------ GIVEN RECORDS ------

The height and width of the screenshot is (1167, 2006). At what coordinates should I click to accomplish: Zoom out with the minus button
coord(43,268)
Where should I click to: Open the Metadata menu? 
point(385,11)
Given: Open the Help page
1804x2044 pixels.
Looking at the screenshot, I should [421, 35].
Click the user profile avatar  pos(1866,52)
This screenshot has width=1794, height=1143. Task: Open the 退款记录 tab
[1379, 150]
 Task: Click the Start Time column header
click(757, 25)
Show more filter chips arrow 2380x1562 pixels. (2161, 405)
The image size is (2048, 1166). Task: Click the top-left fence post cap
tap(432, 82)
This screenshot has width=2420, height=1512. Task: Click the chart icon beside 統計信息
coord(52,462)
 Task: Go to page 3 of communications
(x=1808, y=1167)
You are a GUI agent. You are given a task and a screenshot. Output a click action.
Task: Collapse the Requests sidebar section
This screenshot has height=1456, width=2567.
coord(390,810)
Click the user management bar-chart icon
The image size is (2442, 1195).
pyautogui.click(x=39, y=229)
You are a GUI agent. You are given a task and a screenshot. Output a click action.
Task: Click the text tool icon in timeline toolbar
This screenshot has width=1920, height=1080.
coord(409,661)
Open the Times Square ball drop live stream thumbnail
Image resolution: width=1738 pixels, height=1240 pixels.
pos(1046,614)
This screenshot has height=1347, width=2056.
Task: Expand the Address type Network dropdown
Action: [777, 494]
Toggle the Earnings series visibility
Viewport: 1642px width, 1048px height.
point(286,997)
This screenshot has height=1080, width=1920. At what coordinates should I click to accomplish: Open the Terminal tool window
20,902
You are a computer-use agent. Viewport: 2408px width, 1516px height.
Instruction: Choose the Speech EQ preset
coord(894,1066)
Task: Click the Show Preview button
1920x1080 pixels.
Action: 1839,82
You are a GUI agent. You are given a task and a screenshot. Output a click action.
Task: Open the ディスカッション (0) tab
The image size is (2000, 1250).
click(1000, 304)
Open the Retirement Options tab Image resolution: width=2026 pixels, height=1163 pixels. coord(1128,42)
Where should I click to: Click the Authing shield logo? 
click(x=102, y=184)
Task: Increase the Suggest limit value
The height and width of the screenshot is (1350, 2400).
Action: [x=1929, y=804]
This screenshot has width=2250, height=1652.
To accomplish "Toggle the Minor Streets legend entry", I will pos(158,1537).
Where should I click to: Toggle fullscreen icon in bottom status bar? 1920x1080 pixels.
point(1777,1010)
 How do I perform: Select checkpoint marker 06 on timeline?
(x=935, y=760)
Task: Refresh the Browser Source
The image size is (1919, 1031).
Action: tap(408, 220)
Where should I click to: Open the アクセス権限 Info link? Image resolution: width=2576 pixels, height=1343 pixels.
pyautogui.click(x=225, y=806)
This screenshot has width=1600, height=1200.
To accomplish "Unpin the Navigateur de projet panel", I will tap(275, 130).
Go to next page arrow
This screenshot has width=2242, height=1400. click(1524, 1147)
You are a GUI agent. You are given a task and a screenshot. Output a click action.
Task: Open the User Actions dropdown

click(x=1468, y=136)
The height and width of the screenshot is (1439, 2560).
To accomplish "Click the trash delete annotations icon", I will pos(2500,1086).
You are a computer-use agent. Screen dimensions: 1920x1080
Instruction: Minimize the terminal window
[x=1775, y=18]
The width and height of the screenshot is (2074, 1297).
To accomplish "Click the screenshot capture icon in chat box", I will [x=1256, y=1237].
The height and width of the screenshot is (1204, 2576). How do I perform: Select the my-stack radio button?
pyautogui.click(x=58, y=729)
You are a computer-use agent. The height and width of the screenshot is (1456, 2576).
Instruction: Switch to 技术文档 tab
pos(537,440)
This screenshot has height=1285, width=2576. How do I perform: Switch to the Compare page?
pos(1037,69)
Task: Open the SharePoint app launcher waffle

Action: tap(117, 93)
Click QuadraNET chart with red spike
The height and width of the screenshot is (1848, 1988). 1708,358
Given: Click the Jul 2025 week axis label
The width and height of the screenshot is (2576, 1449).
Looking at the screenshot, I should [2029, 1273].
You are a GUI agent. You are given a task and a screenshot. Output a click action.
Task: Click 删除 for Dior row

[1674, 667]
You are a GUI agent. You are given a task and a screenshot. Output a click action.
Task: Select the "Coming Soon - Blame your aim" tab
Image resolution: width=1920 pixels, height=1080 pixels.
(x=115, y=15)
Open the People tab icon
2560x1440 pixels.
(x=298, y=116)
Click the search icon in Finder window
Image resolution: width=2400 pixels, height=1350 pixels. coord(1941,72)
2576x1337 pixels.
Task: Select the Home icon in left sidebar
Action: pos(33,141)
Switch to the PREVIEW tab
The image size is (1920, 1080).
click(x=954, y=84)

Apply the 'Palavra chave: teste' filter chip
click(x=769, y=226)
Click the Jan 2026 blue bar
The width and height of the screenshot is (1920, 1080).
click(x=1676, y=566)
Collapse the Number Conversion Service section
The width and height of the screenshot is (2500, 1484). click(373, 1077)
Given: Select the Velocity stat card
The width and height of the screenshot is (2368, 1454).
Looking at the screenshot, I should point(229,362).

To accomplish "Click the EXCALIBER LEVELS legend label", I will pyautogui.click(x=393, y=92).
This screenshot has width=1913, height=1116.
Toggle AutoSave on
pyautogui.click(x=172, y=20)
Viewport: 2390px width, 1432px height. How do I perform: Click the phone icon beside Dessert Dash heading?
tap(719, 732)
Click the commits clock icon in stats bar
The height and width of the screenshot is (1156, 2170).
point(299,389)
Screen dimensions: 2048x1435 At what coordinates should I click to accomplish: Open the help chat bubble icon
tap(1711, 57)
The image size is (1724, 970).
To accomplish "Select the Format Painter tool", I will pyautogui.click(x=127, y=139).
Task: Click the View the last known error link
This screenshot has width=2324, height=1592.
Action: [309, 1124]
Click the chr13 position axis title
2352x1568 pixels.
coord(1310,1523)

------

(PROBLEM TO SOLVE)
Using the data above, output each line exactly.

(ANSWER)
The height and width of the screenshot is (1167, 2006). At what coordinates should I click to accomplish: Zoom out with the minus button
coord(43,268)
Where should I click to: Open the Metadata menu? 
point(385,11)
Given: Open the Help page
1804x2044 pixels.
Looking at the screenshot, I should [421, 35].
Click the user profile avatar  pos(1866,52)
This screenshot has width=1794, height=1143. Task: Open the 退款记录 tab
[1379, 150]
 Task: Click the Start Time column header
click(757, 25)
Show more filter chips arrow 2380x1562 pixels. (2161, 405)
The image size is (2048, 1166). Task: Click the top-left fence post cap
tap(432, 82)
This screenshot has width=2420, height=1512. Task: Click the chart icon beside 統計信息
coord(52,462)
 Task: Go to page 3 of communications
(x=1808, y=1167)
You are a GUI agent. You are given a task and a screenshot. Output a click action.
Task: Collapse the Requests sidebar section
This screenshot has height=1456, width=2567.
coord(390,810)
Click the user management bar-chart icon
The image size is (2442, 1195).
pyautogui.click(x=39, y=229)
You are a GUI agent. You are given a task and a screenshot. Output a click action.
Task: Click the text tool icon in timeline toolbar
This screenshot has width=1920, height=1080.
coord(409,661)
Open the Times Square ball drop live stream thumbnail
Image resolution: width=1738 pixels, height=1240 pixels.
pos(1046,614)
This screenshot has height=1347, width=2056.
Task: Expand the Address type Network dropdown
Action: [777, 494]
Toggle the Earnings series visibility
Viewport: 1642px width, 1048px height.
point(286,997)
This screenshot has height=1080, width=1920. At what coordinates should I click to accomplish: Open the Terminal tool window
20,902
You are a computer-use agent. Viewport: 2408px width, 1516px height.
Instruction: Choose the Speech EQ preset
coord(894,1066)
Task: Click the Show Preview button
1920x1080 pixels.
Action: 1839,82
You are a GUI agent. You are given a task and a screenshot. Output a click action.
Task: Open the ディスカッション (0) tab
The image size is (2000, 1250).
click(1000, 304)
Open the Retirement Options tab Image resolution: width=2026 pixels, height=1163 pixels. coord(1128,42)
Where should I click to: Click the Authing shield logo? 
click(x=102, y=184)
Task: Increase the Suggest limit value
The height and width of the screenshot is (1350, 2400).
Action: [x=1929, y=804]
This screenshot has width=2250, height=1652.
To accomplish "Toggle the Minor Streets legend entry", I will pos(158,1537).
Where should I click to: Toggle fullscreen icon in bottom status bar? 1920x1080 pixels.
point(1777,1010)
 How do I perform: Select checkpoint marker 06 on timeline?
(x=935, y=760)
Task: Refresh the Browser Source
The image size is (1919, 1031).
Action: tap(408, 220)
Where should I click to: Open the アクセス権限 Info link? Image resolution: width=2576 pixels, height=1343 pixels.
pyautogui.click(x=225, y=806)
This screenshot has width=1600, height=1200.
To accomplish "Unpin the Navigateur de projet panel", I will tap(275, 130).
Go to next page arrow
This screenshot has width=2242, height=1400. click(1524, 1147)
You are a GUI agent. You are given a task and a screenshot. Output a click action.
Task: Open the User Actions dropdown

click(x=1468, y=136)
The height and width of the screenshot is (1439, 2560).
To accomplish "Click the trash delete annotations icon", I will pos(2500,1086).
You are a computer-use agent. Screen dimensions: 1920x1080
Instruction: Minimize the terminal window
[x=1775, y=18]
The width and height of the screenshot is (2074, 1297).
To accomplish "Click the screenshot capture icon in chat box", I will [x=1256, y=1237].
The height and width of the screenshot is (1204, 2576). How do I perform: Select the my-stack radio button?
pyautogui.click(x=58, y=729)
You are a computer-use agent. The height and width of the screenshot is (1456, 2576).
Instruction: Switch to 技术文档 tab
pos(537,440)
This screenshot has height=1285, width=2576. How do I perform: Switch to the Compare page?
pos(1037,69)
Task: Open the SharePoint app launcher waffle

Action: tap(117, 93)
Click QuadraNET chart with red spike
The height and width of the screenshot is (1848, 1988). 1708,358
Given: Click the Jul 2025 week axis label
The width and height of the screenshot is (2576, 1449).
Looking at the screenshot, I should [2029, 1273].
You are a GUI agent. You are given a task and a screenshot. Output a click action.
Task: Click 删除 for Dior row

[1674, 667]
You are a GUI agent. You are given a task and a screenshot. Output a click action.
Task: Select the "Coming Soon - Blame your aim" tab
Image resolution: width=1920 pixels, height=1080 pixels.
(x=115, y=15)
Open the People tab icon
2560x1440 pixels.
(x=298, y=116)
Click the search icon in Finder window
Image resolution: width=2400 pixels, height=1350 pixels. coord(1941,72)
2576x1337 pixels.
Task: Select the Home icon in left sidebar
Action: pos(33,141)
Switch to the PREVIEW tab
The image size is (1920, 1080).
click(x=954, y=84)

Apply the 'Palavra chave: teste' filter chip
click(x=769, y=226)
Click the Jan 2026 blue bar
The width and height of the screenshot is (1920, 1080).
click(x=1676, y=566)
Collapse the Number Conversion Service section
The width and height of the screenshot is (2500, 1484). click(373, 1077)
Given: Select the Velocity stat card
The width and height of the screenshot is (2368, 1454).
Looking at the screenshot, I should point(229,362).

To accomplish "Click the EXCALIBER LEVELS legend label", I will pyautogui.click(x=393, y=92).
This screenshot has width=1913, height=1116.
Toggle AutoSave on
pyautogui.click(x=172, y=20)
Viewport: 2390px width, 1432px height. How do I perform: Click the phone icon beside Dessert Dash heading?
tap(719, 732)
Click the commits clock icon in stats bar
The height and width of the screenshot is (1156, 2170).
point(299,389)
Screen dimensions: 2048x1435 At what coordinates should I click to accomplish: Open the help chat bubble icon
tap(1711, 57)
The image size is (1724, 970).
To accomplish "Select the Format Painter tool", I will pyautogui.click(x=127, y=139).
Task: Click the View the last known error link
This screenshot has width=2324, height=1592.
Action: [309, 1124]
Click the chr13 position axis title
2352x1568 pixels.
coord(1310,1523)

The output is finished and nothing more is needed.